Bacterial endophytes were found from 6 plant leaves among 35 plant leaves screened. Two of the isolated bacteria showed antagonistic activity against fungal plant pathogens. An isolate named KL1 showed the clear inihibition against plant pathogens, Fusarium oxysporum and Rhizoctonia solani, on PDA as well as TSA plate. Supernatant of the bacterial culture also showed the clear inhibition against the fungal growth on the plate and the antibiotic substance was identified as iturin A by HPLC analysis. KL1 was identified as Bacillus sp. from the 16S rRNA gene analysis. Very thin hyphae of R. solani was miccroscopically observed when the fungus was co-cultivated with KL1.

Isolation of antifungal bacteria from Japanese fermented soybeans, natto

An inhibitory effect of a traditional Japanese fermented food, natto, was found against plant pathogens such as Rhizoctonia solani and Fusarium oxysporum, and the bacteria which showed inhibition were isolated from the natto. Among isolated bacteria, BC-1 and GAc exhibited a strong antagonistic effect in vitro against plant pathogens on an agar medium. The supernatant of bacterial culture also showed strong activity against R. solani, which meant the antimicrobial substances were produced and secreted into the medium. Both of the bacteria were estimated as Bacillus amyloliquefaciens from a partial sequence of the 16s rRNA gene. High performance liquid chromatography analysis clearly showed the production of the lipopeptide antibiotic iturin A by BC-1 and GAc.

Improvement of production of lipopeptide antibiotic iturin A using fish protein.

To enhance the production of lipopeptide antibiotic iturin A, nutrient contents of the culture mediums were investigated in both submerged and biofilm fermentations. As a carbon source maltose and as nitrogen source, fish protein was used. In submerged fermentation maltose uptake was found lower (12%) compared to biofilm fermentation (15%) that was associated with higher cellular growth in biofilm. However, requirement of nitrogen (fish protein) concentration was found similar in both submerged and biofilm fermentations. Production of iturin A in submerged fermentation with 12% maltose and 5% fish protein was 4450 mg/L, and in biofilm fermentation it was 5050 mg/L when 15% maltose and 5% fish protein was used.

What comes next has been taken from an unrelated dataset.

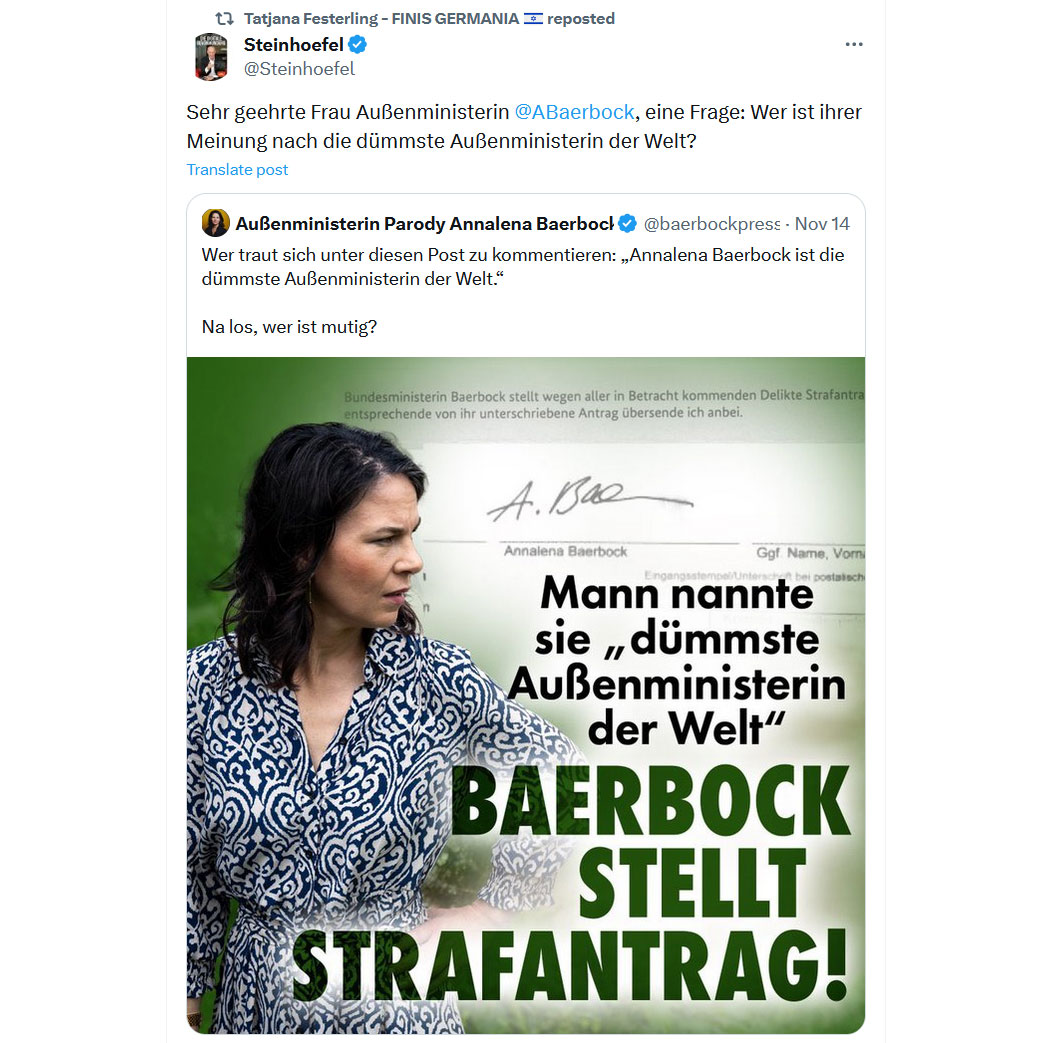The width and height of the screenshot is (1050, 1043).
Task: Click the @baerbockpress handle
Action: (x=712, y=224)
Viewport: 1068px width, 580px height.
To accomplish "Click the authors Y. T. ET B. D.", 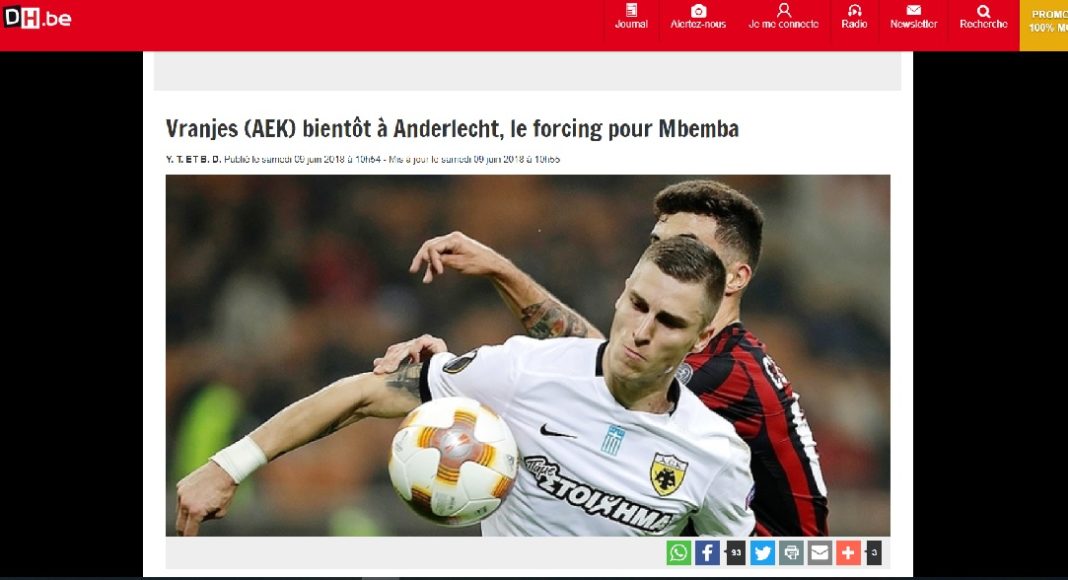I will (193, 159).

Study of Submerged and Biofilm Fermentation of Bacillus subtilis using Fish Protein for Production of Lipopeptide Antibiotic Iturin A

Iturin A is an environmentally safe biocontrol agent produced by Bacillus subtilis as a secondary metabolite. Generally iturin A is produced in conventional submerged fermentation. Recently, B. subtilis has received a huge interest for its nature to develop into biofilm as it shows significantly independent genetic and morphological development in biofilm compared to its planktonic culture. In this study it was attempted to compare the production of iturin A in submerged with that in biofilm fermentation using novel marine fish protein as a medium component. When fish protein was compared with commercially available peptones, it was observed that the microbial growth and iturin A productions were similar to those in the medium containing Polypepton S (originated from soybean) and higher than those in the medium containing Polypepton (originated from casein). Quicker cellular growth and secondary metabolite production was observed in submerged fermentation whereas slower but higher cellular growth and iturin A production was found in biofilm fermentation.